RabbitMQ Peer-Connection
Hello folks,
im am using AMQP (RabbitMQ) for our IntelMQ solution. During development I noticed, that the bots losing connection to RabbitMQ after short time. In my comprehension I think it is because of the short heartbeat parameter set in the pipeline.py.
It says, that the connection should timeout after 10 seconds. I think there was a misunderstanding by that (probably the developer thought that the heartbeat is send after every 10 seconds).
In pipeline.py:
if pika_version < (0, 11):
self.kwargs['heartbeat_interval'] = 10
else:
self.kwargs['heartbeat'] = 10
It would be great, if there is a global parameter, maybe for the Global section in runtime.yaml.
FYI: The source queue does not timeout because it is continually asking the queue if there is a message (pseudo heartbeat), but the destination queue does. After timeout the bot throw an exception if it tries to send a message to the destination queue (like following Error Log) and reconnect after 15 seconds. So the bot is still working after that, but in my opinion in an unpleasant way.
Error Log:
pika.exceptions.StreamLostError: Stream connection lost: ConnectionResetError(104, 'Connection reset by peer')
During handling of the above exception, another exception occurred:
Traceback (most recent call last):
File "/opt/intelmq_dev/intelmq/lib/bot.py", line 321, in start
self.process()
File "/opt/intelmq_dev/intelmq/bots/experts/filter/expert.py", line 142, in process
self.send_message(event)
File "/opt/intelmq_dev/intelmq/lib/bot.py", line 633, in send_message
self.__destination_pipeline.send(raw_message, path=path,
File "/opt/intelmq_dev/intelmq/lib/pipeline.py", line 558, in send
self._send(destination_queue, message)
File "/opt/intelmq_dev/intelmq/lib/pipeline.py", line 533, in _send
raise exceptions.PipelineError(exc)
intelmq.lib.exceptions.PipelineError: pipeline failed - StreamLostError: ("Stream connection lost: ConnectionResetError(104, 'Connection reset by peer')",)
2022-06-29 13:33:23,893 - Filter-Expert - INFO - Bot will continue in 15 seconds.
2022-06-29 13:35:07,908 - Filter-Expert - ERROR - Pipeline failed.
Traceback (most recent call last):
File "/opt/intelmq_dev/intelmq/lib/pipeline.py", line 519, in _send
retval = self.channel.basic_publish(exchange=self.exchange,
File "/usr/local/lib/python3.8/dist-packages/pika/adapters/blocking_connection.py", line 2211, in basic_publish
self._flush_output(self._message_confirmation_result.is_ready)
File "/usr/local/lib/python3.8/dist-packages/pika/adapters/blocking_connection.py", line 1335, in _flush_output
self._connection._flush_output(lambda: self.is_closed, *waiters)
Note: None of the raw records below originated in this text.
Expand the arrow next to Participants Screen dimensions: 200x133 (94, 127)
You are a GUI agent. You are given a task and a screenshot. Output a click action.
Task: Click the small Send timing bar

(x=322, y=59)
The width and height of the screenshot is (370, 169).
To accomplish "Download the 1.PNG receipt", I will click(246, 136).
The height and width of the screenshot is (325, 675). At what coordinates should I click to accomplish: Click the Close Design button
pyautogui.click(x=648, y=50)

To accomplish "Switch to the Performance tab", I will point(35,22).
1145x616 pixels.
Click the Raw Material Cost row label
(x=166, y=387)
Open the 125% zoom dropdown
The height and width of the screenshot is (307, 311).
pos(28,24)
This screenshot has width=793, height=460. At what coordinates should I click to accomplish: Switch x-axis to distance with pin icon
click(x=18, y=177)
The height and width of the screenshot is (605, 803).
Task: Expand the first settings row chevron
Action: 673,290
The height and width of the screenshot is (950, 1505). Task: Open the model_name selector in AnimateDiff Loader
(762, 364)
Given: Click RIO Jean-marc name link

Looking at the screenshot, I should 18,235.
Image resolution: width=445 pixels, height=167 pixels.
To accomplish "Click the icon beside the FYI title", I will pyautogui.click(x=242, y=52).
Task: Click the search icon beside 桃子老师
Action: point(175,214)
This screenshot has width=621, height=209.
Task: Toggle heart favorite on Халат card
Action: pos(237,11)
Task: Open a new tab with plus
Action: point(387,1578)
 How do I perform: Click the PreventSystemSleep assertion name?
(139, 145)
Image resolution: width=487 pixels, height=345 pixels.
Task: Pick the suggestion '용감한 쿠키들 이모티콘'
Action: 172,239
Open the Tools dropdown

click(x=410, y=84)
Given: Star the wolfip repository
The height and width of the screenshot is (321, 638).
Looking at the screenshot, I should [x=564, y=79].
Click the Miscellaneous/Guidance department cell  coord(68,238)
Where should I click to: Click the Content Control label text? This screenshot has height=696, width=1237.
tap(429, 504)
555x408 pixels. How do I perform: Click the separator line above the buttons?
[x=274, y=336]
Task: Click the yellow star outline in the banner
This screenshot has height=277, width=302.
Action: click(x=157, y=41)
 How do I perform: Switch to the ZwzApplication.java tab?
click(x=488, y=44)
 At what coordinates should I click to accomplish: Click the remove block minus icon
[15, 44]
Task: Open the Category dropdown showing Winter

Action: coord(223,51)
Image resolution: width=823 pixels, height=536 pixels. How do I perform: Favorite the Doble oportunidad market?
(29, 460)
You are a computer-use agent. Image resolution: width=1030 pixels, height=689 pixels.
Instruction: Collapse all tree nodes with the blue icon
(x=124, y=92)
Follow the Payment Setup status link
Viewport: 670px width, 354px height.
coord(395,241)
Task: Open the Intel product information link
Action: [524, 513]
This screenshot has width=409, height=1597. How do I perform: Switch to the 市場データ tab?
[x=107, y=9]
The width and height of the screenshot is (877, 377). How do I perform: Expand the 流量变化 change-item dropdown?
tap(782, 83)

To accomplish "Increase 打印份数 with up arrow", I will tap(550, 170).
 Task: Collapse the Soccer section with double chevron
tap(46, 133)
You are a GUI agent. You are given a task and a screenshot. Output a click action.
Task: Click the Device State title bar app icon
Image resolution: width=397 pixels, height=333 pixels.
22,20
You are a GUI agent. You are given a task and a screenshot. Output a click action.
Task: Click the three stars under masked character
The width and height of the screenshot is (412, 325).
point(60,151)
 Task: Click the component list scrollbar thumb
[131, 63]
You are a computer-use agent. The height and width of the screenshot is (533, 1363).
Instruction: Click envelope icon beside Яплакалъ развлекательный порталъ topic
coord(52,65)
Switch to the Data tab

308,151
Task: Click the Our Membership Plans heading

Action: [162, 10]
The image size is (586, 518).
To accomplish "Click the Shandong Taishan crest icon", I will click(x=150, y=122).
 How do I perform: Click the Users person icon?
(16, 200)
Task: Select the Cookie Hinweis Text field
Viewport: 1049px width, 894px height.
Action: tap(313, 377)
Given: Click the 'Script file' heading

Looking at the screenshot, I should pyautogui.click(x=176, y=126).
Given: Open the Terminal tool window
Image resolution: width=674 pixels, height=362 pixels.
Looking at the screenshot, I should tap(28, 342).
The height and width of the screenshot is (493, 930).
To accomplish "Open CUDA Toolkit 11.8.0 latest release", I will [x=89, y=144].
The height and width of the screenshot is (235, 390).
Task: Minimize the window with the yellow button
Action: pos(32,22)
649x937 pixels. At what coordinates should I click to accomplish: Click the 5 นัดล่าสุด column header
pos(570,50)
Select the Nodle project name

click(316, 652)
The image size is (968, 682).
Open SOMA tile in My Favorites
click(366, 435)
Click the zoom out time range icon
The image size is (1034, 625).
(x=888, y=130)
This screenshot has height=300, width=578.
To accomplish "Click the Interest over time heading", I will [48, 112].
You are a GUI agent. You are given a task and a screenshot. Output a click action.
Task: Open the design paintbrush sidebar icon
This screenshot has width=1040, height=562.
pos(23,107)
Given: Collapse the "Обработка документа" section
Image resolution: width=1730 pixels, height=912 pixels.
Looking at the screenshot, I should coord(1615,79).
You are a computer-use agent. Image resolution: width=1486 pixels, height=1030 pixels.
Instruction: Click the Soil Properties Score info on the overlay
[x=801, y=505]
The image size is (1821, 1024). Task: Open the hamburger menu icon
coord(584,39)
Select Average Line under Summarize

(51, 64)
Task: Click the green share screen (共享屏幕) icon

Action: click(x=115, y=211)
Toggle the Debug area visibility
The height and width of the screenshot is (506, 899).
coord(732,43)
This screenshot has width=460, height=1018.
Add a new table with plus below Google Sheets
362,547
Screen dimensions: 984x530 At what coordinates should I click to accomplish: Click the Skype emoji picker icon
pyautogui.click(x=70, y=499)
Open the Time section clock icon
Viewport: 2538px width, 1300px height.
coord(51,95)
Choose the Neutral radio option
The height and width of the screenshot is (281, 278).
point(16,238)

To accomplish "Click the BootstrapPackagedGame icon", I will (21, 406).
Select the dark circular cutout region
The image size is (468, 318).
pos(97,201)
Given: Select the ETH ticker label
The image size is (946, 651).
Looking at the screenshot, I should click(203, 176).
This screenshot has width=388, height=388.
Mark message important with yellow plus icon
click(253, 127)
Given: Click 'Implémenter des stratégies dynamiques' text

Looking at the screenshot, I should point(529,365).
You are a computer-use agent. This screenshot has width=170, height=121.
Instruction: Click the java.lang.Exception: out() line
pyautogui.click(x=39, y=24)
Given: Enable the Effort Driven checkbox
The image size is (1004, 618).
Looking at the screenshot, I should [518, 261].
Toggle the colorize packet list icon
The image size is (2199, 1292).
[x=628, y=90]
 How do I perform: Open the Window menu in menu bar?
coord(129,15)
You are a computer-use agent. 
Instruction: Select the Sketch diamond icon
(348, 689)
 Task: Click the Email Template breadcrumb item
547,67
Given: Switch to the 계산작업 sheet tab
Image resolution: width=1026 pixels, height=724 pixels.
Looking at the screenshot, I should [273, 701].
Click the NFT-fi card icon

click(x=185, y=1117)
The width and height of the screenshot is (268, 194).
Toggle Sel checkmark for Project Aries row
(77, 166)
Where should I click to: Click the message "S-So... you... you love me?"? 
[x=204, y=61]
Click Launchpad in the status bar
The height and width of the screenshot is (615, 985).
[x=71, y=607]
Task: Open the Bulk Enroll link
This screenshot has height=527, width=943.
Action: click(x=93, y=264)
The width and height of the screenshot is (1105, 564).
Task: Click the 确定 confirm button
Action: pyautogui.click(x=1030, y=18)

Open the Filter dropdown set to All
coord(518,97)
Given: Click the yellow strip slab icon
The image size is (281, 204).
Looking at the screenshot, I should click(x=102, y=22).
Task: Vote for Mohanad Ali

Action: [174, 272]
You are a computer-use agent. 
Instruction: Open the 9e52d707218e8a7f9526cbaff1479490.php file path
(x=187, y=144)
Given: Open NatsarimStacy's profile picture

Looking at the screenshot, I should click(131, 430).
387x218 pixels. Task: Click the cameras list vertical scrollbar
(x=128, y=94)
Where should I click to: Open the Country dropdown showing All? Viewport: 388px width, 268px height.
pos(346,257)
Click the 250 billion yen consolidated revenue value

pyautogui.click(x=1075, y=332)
File "/usr/local/lib/python3.8/dist-packages/pika/adapters/blocking_connection.py", line 523, in _flush_output
raise self._closed_result.value.error
pika.exceptions.StreamLostError: Stream connection lost: ConnectionResetError(104, 'Connection reset by peer')
During handling of the above exception, another exception occurred:
Traceback (most recent call last):
File "/opt/intelmq_dev/intelmq/lib/bot.py", line 321, in start
self.process()
File "/opt/intelmq_dev/intelmq/bots/experts/filter/expert.py", line 142, in process
self.send_message(event)
File "/opt/intelmq_dev/intelmq/lib/bot.py", line 633, in send_message
self.__destination_pipeline.send(raw_message, path=path,
File "/opt/intelmq_dev/intelmq/lib/pipeline.py", line 558, in send
self._send(destination_queue, message)
File "/opt/intelmq_dev/intelmq/lib/pipeline.py", line 533, in _send
raise exceptions.PipelineError(exc)
intelmq.lib.exceptions.PipelineError: pipeline failed - StreamLostError: ("Stream connection lost: ConnectionResetError(104, 'Connection reset by peer')",)
Hi @GKJoker98,
im am using AMQP (RabbitMQ) for our IntelMQ solution. During development I noticed, that the bots losing connection to RabbitMQ after short time. In my comprehension I think it is because of the short heartbeat parameter set in the pipeline.py.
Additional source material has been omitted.